Heralded by a sinister rattle, Medusa slides into view to be revealed as half woman, half snake – a version of the character unlike any I had seen before (but, you know, I was nine. I’d probably only seen Medusa in the Ladybird Book of Greek Myths, or something). Though you could argue she was only defending herself against intruders who were planning to chop her head off, everything about her – from her looks, her expressions, her patient one-by-one killing of the heroes – radiates pure malevolence. The fact that the whole sequence is one of Harryhausen’s more suspenseful helps, but Medusa is one of his finest monsters.
I didn’t get around to writing about my favourite Harryhausen moment, so here it is.
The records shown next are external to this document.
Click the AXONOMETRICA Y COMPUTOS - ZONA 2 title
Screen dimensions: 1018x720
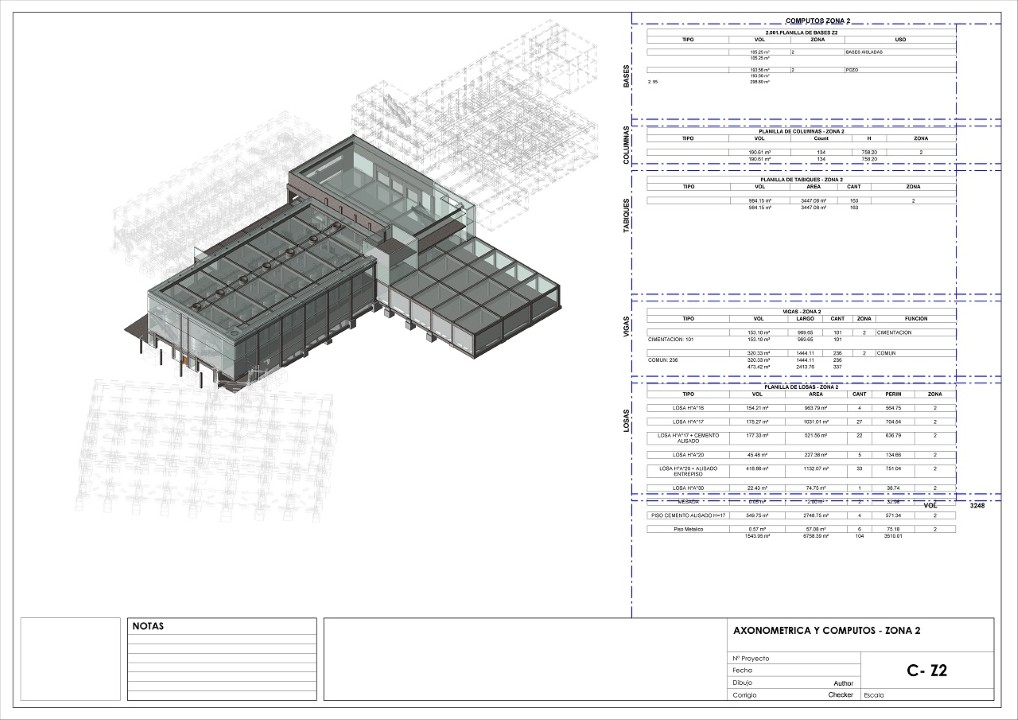pyautogui.click(x=826, y=631)
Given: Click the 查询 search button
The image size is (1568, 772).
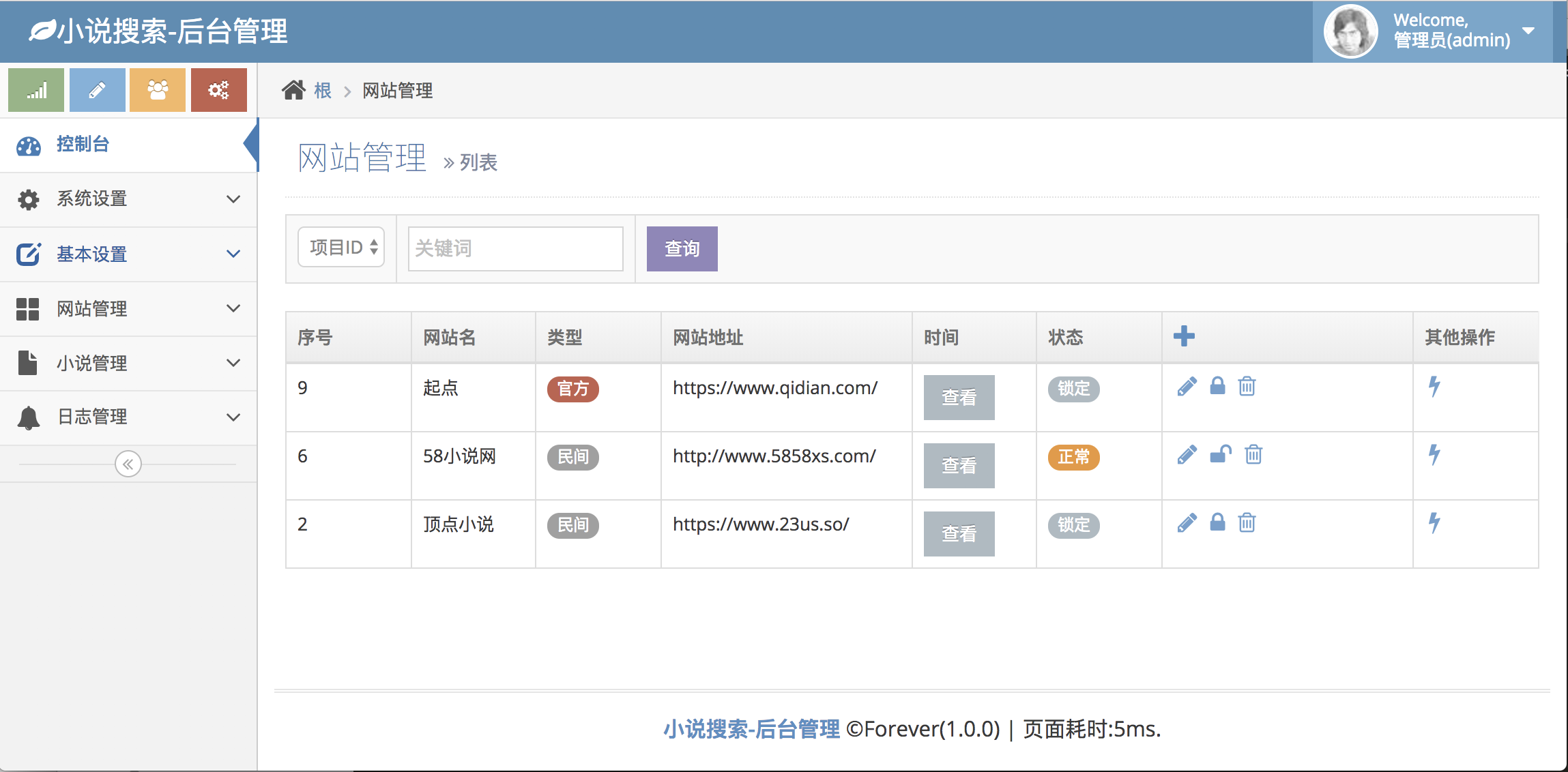Looking at the screenshot, I should pyautogui.click(x=681, y=248).
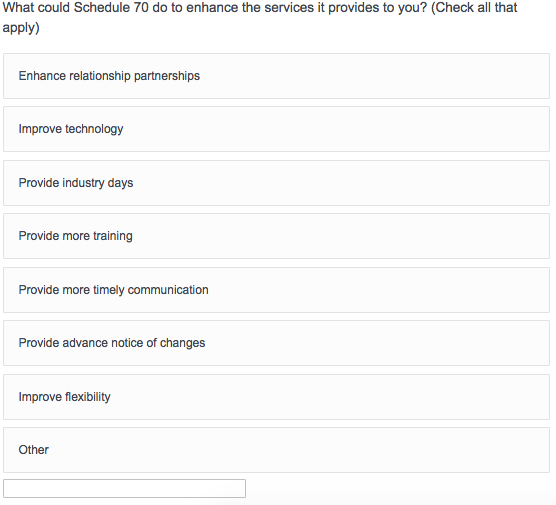Select the Improve flexibility answer
The height and width of the screenshot is (505, 556).
276,397
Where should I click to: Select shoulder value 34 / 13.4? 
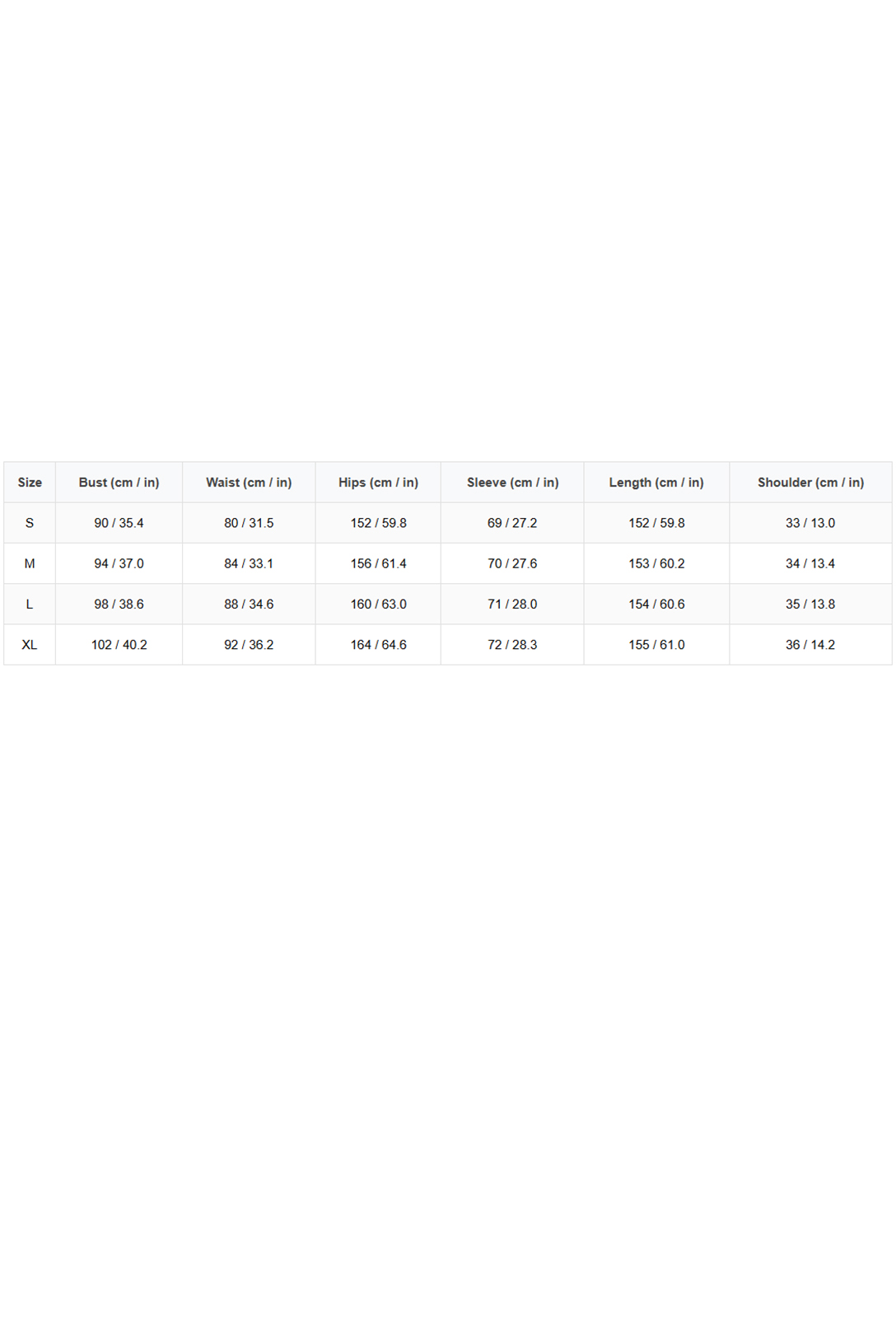click(x=810, y=563)
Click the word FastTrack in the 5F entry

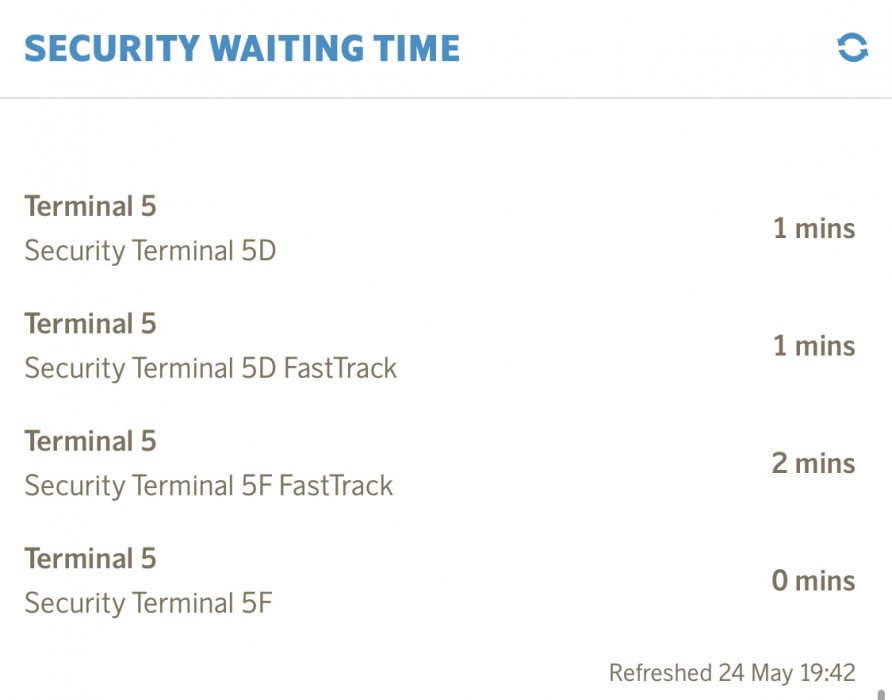coord(336,486)
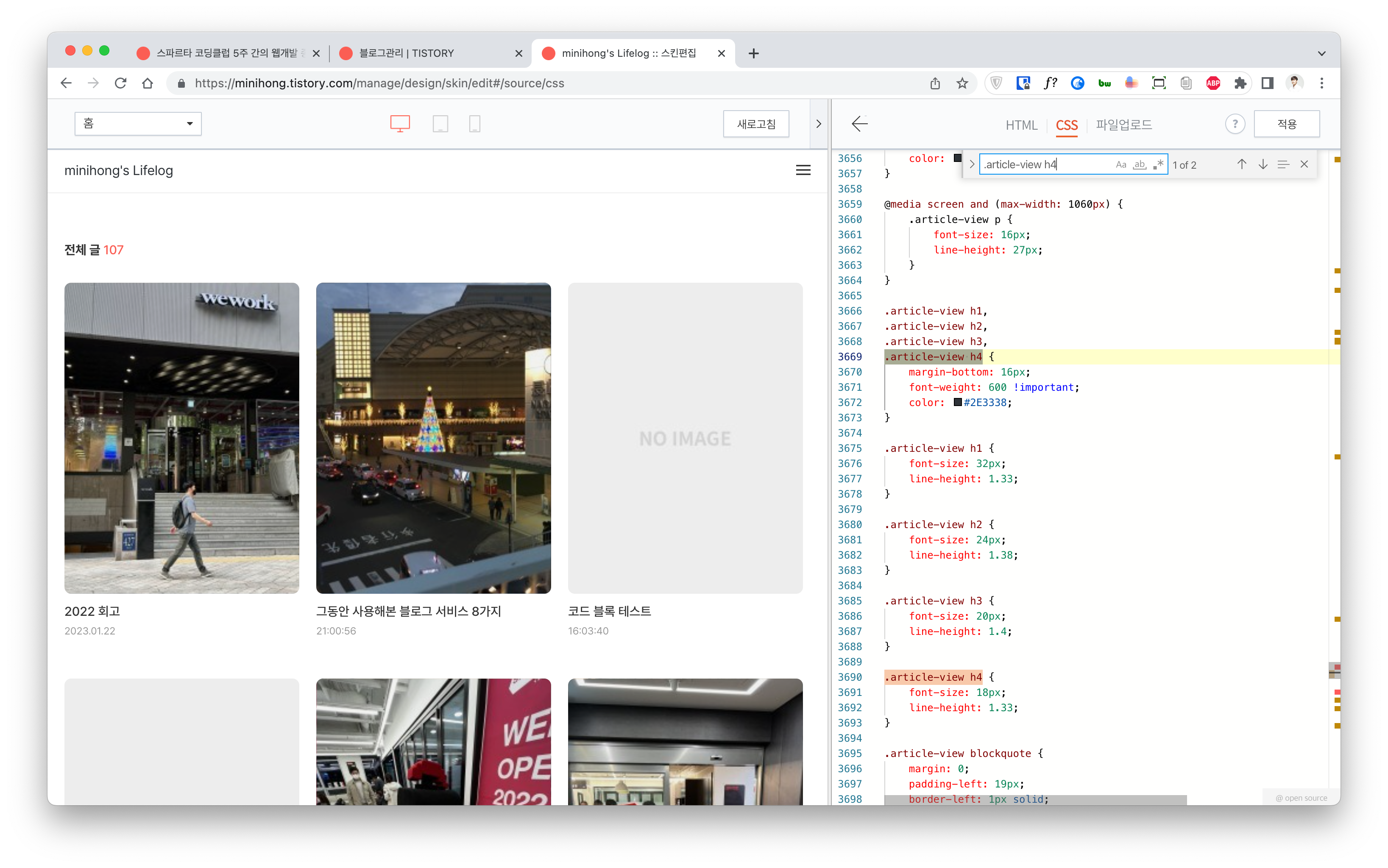Switch to the 파일업로드 tab
1388x868 pixels.
(x=1123, y=125)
When my little girl was about 4 years old, we introduced her to Jason and the Argonauts on a warm sunny day. She looked slightly bored, as CGI-gorged children who play on the North Peckham Estate are prone to be…until she saw the battle with the Titan on the first island. As soon as the fight was over, she ran around our tiny flat, shutting and locking all the windows and doors so that “the monster wouldn’t get us”. That’s the magic of Harryhausen.
My personal non child-related favourite moment? Well, it has to be Kali. Anything that makes Tom Baker go “KAALlIIII” has to be worth its weight in gold.